### WORK ORDER
Read the lines below. Copy out any that hold the string "link".

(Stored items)

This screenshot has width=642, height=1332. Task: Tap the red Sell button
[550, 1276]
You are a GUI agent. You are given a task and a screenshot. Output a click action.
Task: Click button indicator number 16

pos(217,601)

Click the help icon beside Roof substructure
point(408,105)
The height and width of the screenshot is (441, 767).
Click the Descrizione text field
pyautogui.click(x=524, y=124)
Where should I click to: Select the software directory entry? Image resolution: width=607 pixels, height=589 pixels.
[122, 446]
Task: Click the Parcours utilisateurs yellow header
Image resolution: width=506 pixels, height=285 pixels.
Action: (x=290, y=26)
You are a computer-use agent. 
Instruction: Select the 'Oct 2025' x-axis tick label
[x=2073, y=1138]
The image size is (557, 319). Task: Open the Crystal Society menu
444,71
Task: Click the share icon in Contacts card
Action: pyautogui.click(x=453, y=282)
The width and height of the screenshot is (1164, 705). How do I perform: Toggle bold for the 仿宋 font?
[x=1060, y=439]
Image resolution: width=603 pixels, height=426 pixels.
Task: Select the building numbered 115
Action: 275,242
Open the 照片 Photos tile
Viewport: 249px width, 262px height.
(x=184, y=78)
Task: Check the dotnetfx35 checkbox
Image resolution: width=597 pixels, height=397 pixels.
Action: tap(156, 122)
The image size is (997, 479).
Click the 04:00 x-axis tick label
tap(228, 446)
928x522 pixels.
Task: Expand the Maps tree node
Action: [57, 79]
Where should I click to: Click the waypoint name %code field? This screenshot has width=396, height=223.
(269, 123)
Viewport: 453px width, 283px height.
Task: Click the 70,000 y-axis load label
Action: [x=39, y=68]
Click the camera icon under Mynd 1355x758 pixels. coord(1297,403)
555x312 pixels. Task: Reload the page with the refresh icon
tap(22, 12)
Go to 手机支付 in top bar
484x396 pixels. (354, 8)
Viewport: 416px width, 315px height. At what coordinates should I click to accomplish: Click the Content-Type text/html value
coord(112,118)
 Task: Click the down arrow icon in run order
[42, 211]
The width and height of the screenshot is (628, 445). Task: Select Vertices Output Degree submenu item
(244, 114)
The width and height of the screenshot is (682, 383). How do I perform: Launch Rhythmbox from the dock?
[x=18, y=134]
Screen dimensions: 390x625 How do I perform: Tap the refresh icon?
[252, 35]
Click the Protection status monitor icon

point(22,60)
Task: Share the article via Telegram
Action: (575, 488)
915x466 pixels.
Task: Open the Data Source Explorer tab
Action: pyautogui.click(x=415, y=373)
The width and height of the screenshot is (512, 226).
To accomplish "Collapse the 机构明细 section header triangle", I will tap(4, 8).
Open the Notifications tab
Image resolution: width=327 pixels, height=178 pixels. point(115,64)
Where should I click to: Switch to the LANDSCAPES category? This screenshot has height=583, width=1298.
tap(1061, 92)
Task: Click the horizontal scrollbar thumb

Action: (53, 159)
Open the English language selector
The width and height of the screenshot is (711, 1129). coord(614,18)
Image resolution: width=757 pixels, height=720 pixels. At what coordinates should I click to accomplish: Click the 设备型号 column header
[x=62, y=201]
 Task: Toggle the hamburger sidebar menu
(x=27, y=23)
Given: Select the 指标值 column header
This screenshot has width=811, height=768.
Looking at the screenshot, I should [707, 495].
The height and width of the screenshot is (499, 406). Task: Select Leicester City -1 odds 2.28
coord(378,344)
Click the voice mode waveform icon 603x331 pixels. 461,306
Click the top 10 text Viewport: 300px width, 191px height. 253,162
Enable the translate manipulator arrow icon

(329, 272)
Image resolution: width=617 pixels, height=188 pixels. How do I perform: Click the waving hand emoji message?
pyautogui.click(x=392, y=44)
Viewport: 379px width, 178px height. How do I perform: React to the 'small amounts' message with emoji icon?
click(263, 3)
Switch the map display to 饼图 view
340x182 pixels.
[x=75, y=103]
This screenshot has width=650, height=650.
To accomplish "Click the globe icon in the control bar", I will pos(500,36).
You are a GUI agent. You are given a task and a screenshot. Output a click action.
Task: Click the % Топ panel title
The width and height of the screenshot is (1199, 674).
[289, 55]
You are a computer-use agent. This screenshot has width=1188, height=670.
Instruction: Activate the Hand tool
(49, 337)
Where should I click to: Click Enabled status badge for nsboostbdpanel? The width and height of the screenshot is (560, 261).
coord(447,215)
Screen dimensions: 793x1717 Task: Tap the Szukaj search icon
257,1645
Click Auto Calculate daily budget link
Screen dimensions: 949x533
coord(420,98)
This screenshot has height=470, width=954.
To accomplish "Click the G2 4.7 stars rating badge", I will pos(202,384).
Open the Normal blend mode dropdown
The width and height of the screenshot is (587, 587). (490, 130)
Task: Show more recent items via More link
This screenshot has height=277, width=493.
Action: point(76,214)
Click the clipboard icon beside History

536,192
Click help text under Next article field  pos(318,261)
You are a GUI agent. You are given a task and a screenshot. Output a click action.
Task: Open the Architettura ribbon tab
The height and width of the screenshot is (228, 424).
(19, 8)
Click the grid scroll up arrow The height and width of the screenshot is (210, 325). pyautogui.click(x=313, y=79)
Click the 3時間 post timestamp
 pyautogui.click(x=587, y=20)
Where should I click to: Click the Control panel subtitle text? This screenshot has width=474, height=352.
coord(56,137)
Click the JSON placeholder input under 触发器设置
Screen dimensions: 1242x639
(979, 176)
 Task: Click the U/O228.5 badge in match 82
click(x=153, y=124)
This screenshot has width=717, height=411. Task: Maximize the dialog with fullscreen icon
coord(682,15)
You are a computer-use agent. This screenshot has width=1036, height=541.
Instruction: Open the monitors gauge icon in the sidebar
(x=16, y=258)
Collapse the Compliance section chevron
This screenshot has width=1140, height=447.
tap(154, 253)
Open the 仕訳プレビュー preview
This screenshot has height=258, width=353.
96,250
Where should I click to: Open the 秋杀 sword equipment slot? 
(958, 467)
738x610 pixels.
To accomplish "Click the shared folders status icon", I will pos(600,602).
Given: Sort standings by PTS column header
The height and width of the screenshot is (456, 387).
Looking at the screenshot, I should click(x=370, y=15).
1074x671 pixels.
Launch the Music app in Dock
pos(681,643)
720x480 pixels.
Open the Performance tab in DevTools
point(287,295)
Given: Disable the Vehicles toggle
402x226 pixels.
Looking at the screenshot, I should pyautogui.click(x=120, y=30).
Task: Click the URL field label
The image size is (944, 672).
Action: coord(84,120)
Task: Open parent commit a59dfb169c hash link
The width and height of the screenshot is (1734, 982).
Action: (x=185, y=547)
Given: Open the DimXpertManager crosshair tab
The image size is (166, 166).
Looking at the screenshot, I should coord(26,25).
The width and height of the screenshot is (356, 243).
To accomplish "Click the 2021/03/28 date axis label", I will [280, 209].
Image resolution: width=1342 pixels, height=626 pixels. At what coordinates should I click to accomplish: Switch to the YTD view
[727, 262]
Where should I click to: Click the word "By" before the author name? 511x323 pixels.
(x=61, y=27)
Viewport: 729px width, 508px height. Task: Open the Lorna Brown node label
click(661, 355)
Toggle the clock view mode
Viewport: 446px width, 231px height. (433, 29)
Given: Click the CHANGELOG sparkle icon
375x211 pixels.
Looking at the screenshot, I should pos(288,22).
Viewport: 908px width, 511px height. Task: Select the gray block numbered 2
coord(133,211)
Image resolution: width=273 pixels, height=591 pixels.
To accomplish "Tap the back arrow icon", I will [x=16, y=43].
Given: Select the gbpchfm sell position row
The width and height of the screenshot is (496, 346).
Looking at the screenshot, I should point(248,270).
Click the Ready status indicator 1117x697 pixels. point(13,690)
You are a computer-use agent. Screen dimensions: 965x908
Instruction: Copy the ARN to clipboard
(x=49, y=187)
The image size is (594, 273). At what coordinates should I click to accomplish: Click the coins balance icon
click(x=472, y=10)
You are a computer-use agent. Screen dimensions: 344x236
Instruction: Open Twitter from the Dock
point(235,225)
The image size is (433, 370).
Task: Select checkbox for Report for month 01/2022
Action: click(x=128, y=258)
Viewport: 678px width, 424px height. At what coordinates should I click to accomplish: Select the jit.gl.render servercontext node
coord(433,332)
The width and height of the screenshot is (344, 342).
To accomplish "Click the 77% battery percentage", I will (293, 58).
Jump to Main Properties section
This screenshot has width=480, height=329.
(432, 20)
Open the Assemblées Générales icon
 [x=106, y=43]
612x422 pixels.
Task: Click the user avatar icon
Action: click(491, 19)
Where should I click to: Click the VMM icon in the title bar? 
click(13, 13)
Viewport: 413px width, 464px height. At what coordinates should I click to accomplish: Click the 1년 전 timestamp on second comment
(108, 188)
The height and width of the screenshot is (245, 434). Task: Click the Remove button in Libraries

### OUTPUT FOR THIS EXERCISE
Click Auto Calculate daily budget link
Task: Show more recent items via More link
Task: Open parent commit a59dfb169c hash link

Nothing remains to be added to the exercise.